Everything else is a paper house ready to come tumbling down at the slightest nudge.
Despite the boom in equities we have seen since the crash of 2008, economists have been frustrated by the simple truth that the ordinary consumer is refusing to come back to the market in any significant number.
Yes, there are rock solid reasons for this: the tightening of credit, the fall of house prices, the unemployment situation.
But in the past these things were put right by people shopping.
When people stop shopping, the basis on which our market hopes are founded disappears.
The reason for the collapse of consumer confidence is a loss of trust.
People no longer trust the banks who lend them money and they no longer trust the companies that make their products.
Cheap Chinese imports have a part to play in this.
The Chinese have undercut every price band going.
And as the quality of Chinese goods improves, so western manufacturers are made to look even more like they've been conning us all these years.
The subprime mortgage debacle was the ultimate consumer con, and if you can't trust some of the biggest names in the industry, blue-chip companies, who can you trust? In some ways this has led to the riots we have seen in western capital cities.
These are an angry expression of the betrayal felt by consumers.
We bought in to your dreams, they say, and this is how you treat us.
The breakdown of trust between supplier and customer may still prove fatal.
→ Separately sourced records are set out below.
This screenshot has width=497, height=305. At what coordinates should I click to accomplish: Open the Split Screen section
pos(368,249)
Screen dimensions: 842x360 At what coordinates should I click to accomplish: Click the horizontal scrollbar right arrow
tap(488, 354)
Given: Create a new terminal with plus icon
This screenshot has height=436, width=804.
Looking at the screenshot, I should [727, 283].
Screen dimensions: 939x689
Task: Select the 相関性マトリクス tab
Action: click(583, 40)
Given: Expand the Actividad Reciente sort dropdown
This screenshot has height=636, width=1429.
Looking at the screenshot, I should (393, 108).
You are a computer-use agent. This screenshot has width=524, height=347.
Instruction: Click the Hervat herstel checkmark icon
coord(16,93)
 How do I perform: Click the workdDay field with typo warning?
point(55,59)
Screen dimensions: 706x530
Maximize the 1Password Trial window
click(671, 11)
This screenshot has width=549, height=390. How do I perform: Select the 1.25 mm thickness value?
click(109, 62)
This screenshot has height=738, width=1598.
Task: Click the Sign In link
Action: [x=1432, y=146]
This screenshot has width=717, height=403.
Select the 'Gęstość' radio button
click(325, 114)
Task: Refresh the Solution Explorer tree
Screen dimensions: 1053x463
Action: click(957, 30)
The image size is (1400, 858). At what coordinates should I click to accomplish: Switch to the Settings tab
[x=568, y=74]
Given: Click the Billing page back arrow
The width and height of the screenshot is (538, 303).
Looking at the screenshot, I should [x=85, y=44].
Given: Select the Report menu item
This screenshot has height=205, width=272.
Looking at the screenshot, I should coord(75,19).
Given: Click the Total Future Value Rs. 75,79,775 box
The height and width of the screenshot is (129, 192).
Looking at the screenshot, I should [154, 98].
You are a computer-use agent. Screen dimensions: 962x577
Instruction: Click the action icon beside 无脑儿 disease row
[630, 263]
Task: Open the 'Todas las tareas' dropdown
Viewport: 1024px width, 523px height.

Consumers will not subsidise scandalously high boardroom pay through overpriced products while their own futures, their jobs and pensions, are in doubt.
Greed, that rallying cry of Wall Street in the 80s, has been its own downfall.
It has led to the disaster which is the world economy today.
The consumer is still king, and he waits while his servants, the purveyors of products, put their houses in order, show some humility and return with offers that are better than ever.